Addio ad Alessandro Sampietro, dolore in città per una persona amatissima

Aveva fatto parte del fermento culturale di Vercelli negli anni Ottanta e anche in seguito.

Addio ad Alessandro Sampietro, dolore in città per una persona amatissima
Cronaca Vercelli e dintorni, 19 Luglio 2022 ore 18:45

Alessandro Sampietro aveva 57 anni (ne avrebbe compiuti 58 a fine mese) saranno in tanti a salutarlo giovedì 21 luglio alle ore 17 alla "Casa funeraria di Vercelli" a Caresanablot, via Torino 6/B e ai funerali, fissati per venerdì 22 luglio alle ore 9,45 alla cappella della Sacra Famiglia di via Parini 5).

Chi scrive l'aveva conosciuto nei mitici anni Ottanta, era una persona poliedrica, un vero artista e musicista che ha fatto parte del fermento di quegli anni a Vercelli, curioso, bravissimo narratore che ha regalato negli anni racconti sempre freschi, ironici, ma anche profondi.

All'improvviso, molti anni fa, aveva scoperto di essere malato di sclerosi multipla e la sua vita era cambiata ma non il suo spirito positivo. Faceva parte dell'Aism di Vercelli, non aveva mai perso la gioia di vivere, sempre come nei giorni radiosi. Un uomo che ha saputo affrontare con positività un calvario durato a lungo. In tanti lo piangono ora.

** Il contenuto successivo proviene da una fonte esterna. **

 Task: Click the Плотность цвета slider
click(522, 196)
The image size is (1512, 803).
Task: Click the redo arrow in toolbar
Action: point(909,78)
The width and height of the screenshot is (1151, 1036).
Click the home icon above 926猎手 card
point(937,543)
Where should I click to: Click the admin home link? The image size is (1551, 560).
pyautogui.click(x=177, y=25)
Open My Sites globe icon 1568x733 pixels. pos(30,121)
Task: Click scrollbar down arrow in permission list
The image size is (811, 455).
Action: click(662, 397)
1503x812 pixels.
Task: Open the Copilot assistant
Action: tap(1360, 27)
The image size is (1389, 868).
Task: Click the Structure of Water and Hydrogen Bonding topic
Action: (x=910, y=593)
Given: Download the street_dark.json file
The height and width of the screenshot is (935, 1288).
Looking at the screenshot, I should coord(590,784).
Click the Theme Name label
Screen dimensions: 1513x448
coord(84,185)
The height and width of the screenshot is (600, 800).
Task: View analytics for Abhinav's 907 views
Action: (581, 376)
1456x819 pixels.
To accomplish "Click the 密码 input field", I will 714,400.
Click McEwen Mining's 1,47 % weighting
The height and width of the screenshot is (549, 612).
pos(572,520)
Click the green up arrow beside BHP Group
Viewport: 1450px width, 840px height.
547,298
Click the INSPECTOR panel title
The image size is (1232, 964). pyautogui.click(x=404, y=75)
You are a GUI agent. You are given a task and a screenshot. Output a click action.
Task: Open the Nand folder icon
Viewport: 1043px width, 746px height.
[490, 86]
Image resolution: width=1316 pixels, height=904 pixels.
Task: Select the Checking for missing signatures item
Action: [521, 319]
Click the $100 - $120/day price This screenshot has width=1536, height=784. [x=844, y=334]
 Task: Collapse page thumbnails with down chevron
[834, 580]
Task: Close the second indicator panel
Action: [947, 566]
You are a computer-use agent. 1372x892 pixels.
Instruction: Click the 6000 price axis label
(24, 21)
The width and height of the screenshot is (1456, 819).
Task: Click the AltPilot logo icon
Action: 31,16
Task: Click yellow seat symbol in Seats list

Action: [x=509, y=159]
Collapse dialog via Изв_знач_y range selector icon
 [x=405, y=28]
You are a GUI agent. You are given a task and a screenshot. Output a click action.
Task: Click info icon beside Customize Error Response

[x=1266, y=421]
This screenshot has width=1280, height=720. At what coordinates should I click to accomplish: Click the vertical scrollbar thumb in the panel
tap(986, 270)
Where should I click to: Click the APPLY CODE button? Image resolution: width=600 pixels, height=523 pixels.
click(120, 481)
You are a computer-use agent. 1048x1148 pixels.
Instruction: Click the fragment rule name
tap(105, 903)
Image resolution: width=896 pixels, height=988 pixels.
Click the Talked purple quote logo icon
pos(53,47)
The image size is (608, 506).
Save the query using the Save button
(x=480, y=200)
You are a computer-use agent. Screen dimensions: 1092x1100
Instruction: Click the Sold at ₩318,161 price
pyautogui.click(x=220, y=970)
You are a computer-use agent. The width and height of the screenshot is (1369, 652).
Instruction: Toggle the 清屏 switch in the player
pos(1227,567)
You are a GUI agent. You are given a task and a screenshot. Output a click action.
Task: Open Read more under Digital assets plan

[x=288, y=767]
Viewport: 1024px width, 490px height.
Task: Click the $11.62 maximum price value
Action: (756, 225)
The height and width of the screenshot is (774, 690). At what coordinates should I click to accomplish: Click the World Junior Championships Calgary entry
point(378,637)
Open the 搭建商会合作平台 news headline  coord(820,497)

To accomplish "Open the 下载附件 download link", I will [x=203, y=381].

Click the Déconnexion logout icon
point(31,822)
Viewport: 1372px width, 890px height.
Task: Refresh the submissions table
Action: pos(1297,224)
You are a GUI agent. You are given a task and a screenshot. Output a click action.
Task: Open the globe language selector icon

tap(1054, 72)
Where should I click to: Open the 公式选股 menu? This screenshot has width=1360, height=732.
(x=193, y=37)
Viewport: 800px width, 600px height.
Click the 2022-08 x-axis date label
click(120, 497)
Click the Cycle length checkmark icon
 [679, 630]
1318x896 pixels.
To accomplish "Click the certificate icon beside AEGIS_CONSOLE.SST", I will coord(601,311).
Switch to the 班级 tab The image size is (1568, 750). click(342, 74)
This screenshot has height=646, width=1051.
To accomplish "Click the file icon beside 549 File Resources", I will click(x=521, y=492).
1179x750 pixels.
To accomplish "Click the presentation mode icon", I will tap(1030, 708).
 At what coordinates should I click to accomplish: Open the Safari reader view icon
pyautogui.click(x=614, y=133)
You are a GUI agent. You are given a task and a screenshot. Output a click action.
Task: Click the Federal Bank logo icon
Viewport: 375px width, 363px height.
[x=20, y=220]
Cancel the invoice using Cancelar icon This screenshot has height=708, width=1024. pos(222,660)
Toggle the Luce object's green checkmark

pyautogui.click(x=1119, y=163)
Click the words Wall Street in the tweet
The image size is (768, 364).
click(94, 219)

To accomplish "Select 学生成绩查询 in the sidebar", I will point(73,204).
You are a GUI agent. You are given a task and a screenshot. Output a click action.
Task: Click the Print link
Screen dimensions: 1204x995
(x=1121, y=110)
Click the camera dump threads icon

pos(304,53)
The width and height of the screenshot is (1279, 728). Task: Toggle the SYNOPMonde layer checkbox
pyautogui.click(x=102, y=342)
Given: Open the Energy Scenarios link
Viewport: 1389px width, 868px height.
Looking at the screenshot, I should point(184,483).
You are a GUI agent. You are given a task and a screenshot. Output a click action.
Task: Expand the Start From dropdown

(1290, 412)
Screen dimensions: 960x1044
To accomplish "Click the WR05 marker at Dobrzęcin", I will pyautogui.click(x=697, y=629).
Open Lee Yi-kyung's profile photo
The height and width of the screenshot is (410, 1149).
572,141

Avremo modo di ricordare degnamente la sua figura, se ne va un amico, una persona eccezionale la cui lezione di vita è preziosa.

Gian Piero Prassi

Il ricordo del fratello Mauro

Su Facebook il fratello Mauro lo ricorda con lo stile ironico che sarebbe piaciuto tanto ad Alessandro.

"Se ne è andato nella giornata più calda di sempre
Il calore faceva parte del suo quotidiano
Avvampava di calore
È inutile si rischia di esagerare, ma la sua vita pur mozzata da una malattia inguaribile, è stata ricca di aneddoti divertenti e surreali.
Ci riderebbe sopra vedendomi triste e piangente. La cosa che mi mancherà di più è l’egoistico piacere nel vederlo sbottare in una risata dopo l’ennesima stupida e terapeutica vaccata.
Aveva il potere di calamitare a se chiunque passasse nelle vicinanze, un potere tutto suo. Il gran visir della leggerezza amava innamorarsi senza freni, di tutto e mi viene da pensare che la vita sia stata il suo attimo fuggente.
Dovremo fare a meno di te, un bel casino, ma abbiamo parecchio caldo materiale a cui aggrapparci".